UEFA has opened a "full and thorough" investigation into the violent scenes that forced Tuesday night's Euro 2012 qualifier between Italy and Serbia to be abandoned.

• 'Shame' of Serbian chief
• Serbian authorities blamed

Kick-off in Genoa was delayed by 35 minutes when travelling Serbian fans threw fireworks at the home support. When the match did get underway, it lasted only six minutes as flares were thrown at Italy goalkeeper Emiliano Viviano.

Serbian fans were also caught up in clashes prior to the game - with the country's team coach also attacked - while supporters taunted police, cut protective nets and smashed Perspex barriers at the Stadio Luigi Ferraris.

"Following the abandonment of yesterday's UEFA Euro 2012 qualifying match between Italy and Serbia at the Stadio Luigi Ferraris in Genoa after only six minutes of play, UEFA has confirmed today that it has immediately opened a full and thorough disciplinary investigation into the incidents of serious disorder witnessed at the match and the circumstances surrounding it," a UEFA statement read.

"Once the full dossier is completed, with the assistance of both the referee and delegate reports, the matter will be put before the independent UEFA control and disciplinary body for further review and possible sanctions.

"The sanctions that are available to the control and disciplinary body can be found in the UEFA disciplinary regulations, edition 2008, article 14, and range from a reprimand or fine, up to a stadium closure or 'disqualification from competitions in progress and/or exclusion from future competitions'.

"The proposed date for the meeting of the control and disciplinary body to hear this case is Thursday 28 October."

Serbia's government has also apologised to Italy for the behaviour of their travelling support.

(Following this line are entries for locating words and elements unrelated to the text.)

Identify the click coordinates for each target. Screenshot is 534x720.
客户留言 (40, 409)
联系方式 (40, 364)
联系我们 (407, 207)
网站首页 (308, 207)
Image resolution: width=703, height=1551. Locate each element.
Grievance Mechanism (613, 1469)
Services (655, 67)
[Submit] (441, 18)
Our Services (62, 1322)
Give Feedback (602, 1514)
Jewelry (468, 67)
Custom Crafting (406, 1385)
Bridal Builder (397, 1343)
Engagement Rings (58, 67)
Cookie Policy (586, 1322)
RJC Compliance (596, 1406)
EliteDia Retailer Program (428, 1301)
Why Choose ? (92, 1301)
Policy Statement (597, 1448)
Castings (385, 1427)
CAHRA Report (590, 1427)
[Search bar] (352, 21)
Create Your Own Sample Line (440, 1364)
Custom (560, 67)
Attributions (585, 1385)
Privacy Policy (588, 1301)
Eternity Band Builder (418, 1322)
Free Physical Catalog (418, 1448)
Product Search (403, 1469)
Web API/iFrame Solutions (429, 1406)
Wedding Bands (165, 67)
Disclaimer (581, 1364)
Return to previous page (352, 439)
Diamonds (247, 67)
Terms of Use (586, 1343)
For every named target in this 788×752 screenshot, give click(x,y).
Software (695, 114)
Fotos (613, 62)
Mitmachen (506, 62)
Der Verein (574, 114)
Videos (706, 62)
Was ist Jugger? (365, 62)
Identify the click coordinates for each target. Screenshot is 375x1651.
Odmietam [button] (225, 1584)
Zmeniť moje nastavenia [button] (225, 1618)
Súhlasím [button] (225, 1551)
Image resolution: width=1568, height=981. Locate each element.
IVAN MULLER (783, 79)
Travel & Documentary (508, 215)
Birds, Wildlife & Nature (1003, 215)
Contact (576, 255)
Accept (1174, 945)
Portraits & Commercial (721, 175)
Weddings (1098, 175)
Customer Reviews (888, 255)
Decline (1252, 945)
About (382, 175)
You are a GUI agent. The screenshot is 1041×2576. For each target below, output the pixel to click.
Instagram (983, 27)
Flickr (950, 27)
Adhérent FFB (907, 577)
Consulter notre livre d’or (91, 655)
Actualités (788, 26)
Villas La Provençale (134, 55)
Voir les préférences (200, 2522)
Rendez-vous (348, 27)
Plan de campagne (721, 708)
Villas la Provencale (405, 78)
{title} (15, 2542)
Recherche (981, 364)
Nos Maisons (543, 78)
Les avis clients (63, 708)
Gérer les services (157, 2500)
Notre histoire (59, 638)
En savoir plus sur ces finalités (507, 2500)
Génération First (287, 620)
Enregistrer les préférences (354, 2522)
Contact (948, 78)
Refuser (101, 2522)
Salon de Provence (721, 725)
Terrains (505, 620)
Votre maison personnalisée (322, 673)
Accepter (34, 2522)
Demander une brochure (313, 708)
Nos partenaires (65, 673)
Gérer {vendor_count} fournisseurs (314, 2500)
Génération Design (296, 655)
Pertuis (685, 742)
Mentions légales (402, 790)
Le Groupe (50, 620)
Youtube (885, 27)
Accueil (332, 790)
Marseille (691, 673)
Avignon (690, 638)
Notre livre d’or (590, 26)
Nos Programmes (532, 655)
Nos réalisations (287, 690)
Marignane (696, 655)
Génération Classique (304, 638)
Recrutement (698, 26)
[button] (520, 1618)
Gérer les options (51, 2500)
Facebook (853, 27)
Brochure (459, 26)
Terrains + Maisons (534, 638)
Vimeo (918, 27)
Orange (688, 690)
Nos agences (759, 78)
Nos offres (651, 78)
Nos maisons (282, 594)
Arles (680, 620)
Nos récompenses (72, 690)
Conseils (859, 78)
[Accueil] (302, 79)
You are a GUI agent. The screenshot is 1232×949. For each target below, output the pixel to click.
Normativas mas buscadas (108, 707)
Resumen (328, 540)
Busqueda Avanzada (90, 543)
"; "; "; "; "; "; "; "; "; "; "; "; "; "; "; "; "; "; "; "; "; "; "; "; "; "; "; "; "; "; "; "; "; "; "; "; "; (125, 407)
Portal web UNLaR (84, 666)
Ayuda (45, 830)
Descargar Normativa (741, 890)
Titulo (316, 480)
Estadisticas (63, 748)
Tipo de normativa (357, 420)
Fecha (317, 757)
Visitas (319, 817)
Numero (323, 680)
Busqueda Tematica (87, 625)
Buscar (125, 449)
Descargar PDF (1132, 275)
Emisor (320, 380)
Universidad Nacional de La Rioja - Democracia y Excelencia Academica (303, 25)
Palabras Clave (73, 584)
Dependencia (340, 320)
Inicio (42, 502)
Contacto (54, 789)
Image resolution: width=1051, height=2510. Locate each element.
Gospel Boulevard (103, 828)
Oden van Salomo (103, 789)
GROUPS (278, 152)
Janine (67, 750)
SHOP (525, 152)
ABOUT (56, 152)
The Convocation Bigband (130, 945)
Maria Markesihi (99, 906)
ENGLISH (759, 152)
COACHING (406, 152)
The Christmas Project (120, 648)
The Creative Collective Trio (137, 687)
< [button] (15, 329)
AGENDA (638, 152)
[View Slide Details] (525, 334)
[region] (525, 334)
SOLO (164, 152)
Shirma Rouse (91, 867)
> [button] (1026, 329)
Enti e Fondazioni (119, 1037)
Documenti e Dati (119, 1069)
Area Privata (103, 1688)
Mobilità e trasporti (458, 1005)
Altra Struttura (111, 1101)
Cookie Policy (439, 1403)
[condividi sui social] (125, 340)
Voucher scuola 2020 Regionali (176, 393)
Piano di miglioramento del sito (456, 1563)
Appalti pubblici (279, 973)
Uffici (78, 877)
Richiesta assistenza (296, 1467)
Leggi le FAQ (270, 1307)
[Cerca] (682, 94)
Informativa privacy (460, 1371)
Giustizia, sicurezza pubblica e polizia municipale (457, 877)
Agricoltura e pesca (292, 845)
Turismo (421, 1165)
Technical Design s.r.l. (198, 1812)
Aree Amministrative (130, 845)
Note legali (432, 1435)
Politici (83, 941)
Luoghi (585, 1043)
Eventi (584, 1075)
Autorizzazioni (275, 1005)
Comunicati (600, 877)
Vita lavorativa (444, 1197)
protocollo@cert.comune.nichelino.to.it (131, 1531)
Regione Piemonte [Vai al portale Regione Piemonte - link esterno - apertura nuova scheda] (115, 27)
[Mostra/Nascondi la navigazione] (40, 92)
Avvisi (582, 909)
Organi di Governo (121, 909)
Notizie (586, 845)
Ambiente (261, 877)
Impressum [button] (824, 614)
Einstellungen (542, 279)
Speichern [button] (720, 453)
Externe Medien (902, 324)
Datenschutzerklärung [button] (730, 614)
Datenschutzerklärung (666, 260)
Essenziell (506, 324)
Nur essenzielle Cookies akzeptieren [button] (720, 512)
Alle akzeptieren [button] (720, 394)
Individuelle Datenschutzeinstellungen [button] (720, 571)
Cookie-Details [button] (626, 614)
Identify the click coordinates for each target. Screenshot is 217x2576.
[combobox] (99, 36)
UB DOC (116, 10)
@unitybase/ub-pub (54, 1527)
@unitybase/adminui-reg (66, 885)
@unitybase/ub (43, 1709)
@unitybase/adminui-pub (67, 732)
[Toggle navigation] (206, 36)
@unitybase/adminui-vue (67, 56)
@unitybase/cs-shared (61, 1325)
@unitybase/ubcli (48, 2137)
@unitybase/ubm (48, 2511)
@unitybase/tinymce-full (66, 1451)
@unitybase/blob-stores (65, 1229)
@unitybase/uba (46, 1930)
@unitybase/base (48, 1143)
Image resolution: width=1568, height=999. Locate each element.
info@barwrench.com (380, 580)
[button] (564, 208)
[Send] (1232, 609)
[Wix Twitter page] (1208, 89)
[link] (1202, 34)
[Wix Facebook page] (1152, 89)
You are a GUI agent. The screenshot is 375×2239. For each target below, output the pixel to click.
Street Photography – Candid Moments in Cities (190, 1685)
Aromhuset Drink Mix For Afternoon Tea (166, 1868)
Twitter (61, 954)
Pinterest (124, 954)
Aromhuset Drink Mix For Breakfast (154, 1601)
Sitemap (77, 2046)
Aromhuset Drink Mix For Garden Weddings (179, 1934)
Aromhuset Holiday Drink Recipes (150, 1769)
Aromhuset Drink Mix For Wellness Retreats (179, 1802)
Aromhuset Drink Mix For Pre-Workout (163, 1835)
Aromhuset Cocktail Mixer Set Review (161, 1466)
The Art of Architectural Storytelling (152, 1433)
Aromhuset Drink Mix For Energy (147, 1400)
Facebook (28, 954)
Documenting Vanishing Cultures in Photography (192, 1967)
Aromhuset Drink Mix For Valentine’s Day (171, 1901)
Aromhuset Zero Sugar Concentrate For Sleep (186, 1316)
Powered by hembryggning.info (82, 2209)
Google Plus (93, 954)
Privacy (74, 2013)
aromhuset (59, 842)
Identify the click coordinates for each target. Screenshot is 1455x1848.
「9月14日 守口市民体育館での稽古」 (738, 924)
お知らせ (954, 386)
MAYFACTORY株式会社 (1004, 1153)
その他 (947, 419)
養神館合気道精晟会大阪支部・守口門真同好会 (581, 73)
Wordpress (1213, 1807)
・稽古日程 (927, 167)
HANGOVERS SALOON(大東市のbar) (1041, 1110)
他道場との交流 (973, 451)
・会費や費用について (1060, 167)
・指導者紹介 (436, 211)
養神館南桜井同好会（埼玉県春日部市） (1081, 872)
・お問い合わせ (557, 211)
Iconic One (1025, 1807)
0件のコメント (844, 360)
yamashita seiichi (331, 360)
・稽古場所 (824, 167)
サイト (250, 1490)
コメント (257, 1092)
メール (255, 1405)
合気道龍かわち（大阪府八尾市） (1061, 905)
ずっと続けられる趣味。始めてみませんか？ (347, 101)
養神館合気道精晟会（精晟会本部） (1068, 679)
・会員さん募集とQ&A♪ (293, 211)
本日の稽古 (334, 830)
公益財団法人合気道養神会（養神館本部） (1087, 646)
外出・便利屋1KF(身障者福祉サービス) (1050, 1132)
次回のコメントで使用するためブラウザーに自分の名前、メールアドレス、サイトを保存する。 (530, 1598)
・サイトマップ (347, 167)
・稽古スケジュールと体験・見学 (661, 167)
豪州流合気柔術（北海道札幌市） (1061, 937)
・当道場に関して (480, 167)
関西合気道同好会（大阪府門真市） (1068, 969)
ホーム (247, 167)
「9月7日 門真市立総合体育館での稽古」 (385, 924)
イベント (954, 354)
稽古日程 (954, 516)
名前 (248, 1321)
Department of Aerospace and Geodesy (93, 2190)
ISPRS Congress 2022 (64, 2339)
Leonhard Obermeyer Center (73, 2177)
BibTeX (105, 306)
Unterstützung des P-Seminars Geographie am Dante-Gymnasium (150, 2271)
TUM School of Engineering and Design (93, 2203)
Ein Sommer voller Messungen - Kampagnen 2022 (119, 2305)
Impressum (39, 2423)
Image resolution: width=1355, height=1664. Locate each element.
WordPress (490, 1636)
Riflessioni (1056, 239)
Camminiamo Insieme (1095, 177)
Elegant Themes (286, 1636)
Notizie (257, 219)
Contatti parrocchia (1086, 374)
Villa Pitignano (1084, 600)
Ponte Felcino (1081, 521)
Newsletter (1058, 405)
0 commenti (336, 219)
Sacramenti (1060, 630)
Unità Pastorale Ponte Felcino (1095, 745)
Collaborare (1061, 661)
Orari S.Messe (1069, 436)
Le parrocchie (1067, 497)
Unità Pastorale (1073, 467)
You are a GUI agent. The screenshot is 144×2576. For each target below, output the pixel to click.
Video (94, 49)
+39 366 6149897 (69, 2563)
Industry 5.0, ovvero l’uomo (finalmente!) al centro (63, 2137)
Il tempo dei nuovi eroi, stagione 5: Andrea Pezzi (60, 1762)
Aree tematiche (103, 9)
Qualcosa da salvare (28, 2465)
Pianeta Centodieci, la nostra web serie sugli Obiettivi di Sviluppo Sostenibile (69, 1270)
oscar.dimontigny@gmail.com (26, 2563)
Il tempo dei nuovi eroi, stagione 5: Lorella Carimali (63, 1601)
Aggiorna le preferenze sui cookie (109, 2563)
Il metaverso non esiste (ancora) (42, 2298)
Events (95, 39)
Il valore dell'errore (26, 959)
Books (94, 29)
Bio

"What happened in Genoa was a disgrace, a nightmare,'' said Sanda Raskovic-Ivic, Serbia's ambassador in Rome. "I and all of Serbians are ashamed. I take this opportunity to send the apologies from the embassy, our government and our population to the Italian people for what has happened."

Northern Ireland will wait to hear UEFA's verdict ahead of their trip to Belgrade next year. Patrick Nelson, chief executive of the Irish Football Association, said the body would wait to hear from UEFA before making any judgments on safety.

He said: "It's a matter for UEFA and we will look out and see what they say about it as our next away game is away in Serbia. We'll need to plan for that game in the near future. We plan all our trips carefully as all trips are different.

"We have a security officer as part of the team. We will work with him, UEFA and the other country, whichever country that may be. We also work quite closely with the Amalgamation (of Northern Ireland Supporters Clubs), not just for this trip to Serbia but every trip."

It has also emerged the the Italian federation, the FIGC, could also face punishment.

UEFA spokesman Rob Faulkner told Gazzetta dello Sport: "Aside from the responsibility of those that provoked the incidents, UEFA rules also consider the responsibility of the federation that organises the game.

"They have the duty to guarantee safety in the stadium as well as making sure the game goes ahead."